UK in Strasbourg
Five daughters of hereditary peers are taking the Government to the European Court of Human Rights to challenge the law that bars them from standing for election to the House of Lords.
UK & other courts
Jonathan Grimes writes in The Times that as the ICC’s existence marks twenty years, the UK should remember that it can and should play its part by using its own universal jurisdiction (the ability to prosecute international crimes that have no connection to the UK) to investigate and prosecute those suspected of such crimes who are found in the UK.
Evaluation of UK’s international obligations
The ICC has agreed to add crimes of aggression to the list of offences it hears, and lawyers have stated that Tony Blair’s action against Iraq could have fallen under the offence.
Brussels has warned the UK to end a series of illegal tax breaks or face court action as the EU escalates its complaints against Britain’s fiscal arrangements ahead of Brexit.
UK’s post-Brexit relationship with the EU
Justine Greening is the first Tory MP to call for a second referendum on the Brexit deal as she criticises the Chequers plan as a ‘fudge’ in The Times. However Theresa May has ruled out a second Brexit referendum under ‘any circumstances’. Meanwhile Nick Clegg has argued in the Financial Times that Theresa May’s Brexit position will crumble and therefore she should delay the art 50 deadline currently set for March 2019.
Despite Tory assaults on her Brexit plan, Theresa May is attempting to revive it, insisting her proposal to stay close to Brussels regulations is necessary to avoid a ‘chaotic’ EU departure. However, on the back of the Chequers meeting Dominic Raab has stepped up preparations for a ‘no deal’ Brexit, expanding the Government unit preparing for that possibility.
Pro-EU Conservative MPs are planning their own Brexit rebellion after the Eurosceptic wing of the party successfully reshaped Theresa May’s plans in a Commons vote regarding the collection of tariffs. This vote also caused the resignation of defence minister, Guto Bebb, who had rebelled against the Government. The Financial Times has discussed the votes. Alex Barker has argued that the Brexit deadlock boils down to the conundrum of the customs union.
Theresa May faced a damaging Commons defeat, as Labour has confirmed it would back an amendment tabled by rebel Tory MPs seeking to ensure Britain remains in a customs union after Brexit. However, the vote was 307-301 against the amendment, meaning the Government saw off the attempted Tory rebellion, though Anna Sourbry has claimed that Conservative party whips threatened rebels with a vote of no confidence in the prime minister and a general election in order to push through the vital bill.
Conservative whips have been accused of a “calculated, deliberate breaking of trust” after a senior Tory MP twice voted on a knife-edge Brexit bill – despite agreeing to step aside for a Liberal Democrat on maternity leave.
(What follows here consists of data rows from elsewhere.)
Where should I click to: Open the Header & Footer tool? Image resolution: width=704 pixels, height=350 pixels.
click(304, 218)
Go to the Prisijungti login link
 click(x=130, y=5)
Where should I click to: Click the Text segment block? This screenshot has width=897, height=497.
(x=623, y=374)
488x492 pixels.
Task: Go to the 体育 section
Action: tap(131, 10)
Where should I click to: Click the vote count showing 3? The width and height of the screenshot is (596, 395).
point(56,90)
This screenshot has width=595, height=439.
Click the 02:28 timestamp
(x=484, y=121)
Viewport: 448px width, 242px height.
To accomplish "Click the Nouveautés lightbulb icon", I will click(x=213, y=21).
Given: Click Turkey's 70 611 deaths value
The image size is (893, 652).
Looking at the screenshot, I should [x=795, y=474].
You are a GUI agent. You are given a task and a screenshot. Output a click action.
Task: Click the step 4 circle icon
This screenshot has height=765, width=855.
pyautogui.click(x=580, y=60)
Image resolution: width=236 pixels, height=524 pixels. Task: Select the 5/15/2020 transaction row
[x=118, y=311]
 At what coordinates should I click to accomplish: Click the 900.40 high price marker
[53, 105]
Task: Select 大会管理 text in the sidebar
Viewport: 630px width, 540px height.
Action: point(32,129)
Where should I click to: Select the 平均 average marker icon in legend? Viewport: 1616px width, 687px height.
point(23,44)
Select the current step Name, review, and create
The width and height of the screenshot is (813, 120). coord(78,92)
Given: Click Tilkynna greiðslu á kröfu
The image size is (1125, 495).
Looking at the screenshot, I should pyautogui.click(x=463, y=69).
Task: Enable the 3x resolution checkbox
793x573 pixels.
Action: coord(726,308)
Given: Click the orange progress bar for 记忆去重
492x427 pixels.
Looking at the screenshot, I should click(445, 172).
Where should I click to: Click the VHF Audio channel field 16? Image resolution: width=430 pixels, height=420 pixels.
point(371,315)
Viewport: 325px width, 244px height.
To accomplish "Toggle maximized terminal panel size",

The Times reports the Bar Council’s warning that lawyers will lose their right to advise on EU law and even on UK law when on the soil of the EU27 under the Government’s Brexit white paper.
The House of Commons Library published the debate pack for the Commons debate of the future relationship between the EU and UK. Meanwhile the Government has taken the somewhat unprecedented step of translating the executive summary of its Brexit White Paper into 22 European languages in a move which has been interpreted by many Brussels officials as an attempt to bypass the European Commission’s negotiating team.
Boris Johnson has used a stinging resignation speech in the House of Commons to urge the prime minister to change tack on Brexit, branding the future sketched out at Chequers a “miserable, permanent limbo”.
The new Brexit secretary, Dominic Raab, is to hold his first meeting with the EU’s chief negotiator, Michel Barnier, as the EU sends out its strongest warning yet to member states over the need to prepare for a no-deal scenario with EU officials having picked apart the most contentious parts of the white paper and pressure mounts over the Northern Ireland border.
Dominic Raab is to inundate businesses and households with technical advice for preparing for a no-deal Brexit in an attempt to show Brussels that the UK is prepared to walk away from the talks. Meanwhile Andrea Leadsom has said that the Chequers agreement must be the “final offer” to the EU she warned Brussels they will force a no deal Brexit if they reject the proposals.
Bloomberg has discussed the preparations various countries of the EU27 have been making for the eventuality of a no-deal Brexit.
In a speech in Belfast, Theresa May is to hit back at her Tory Brexiteer critics and warn them that their vision of life outside the EU could put the future of the United Kingdom at risk.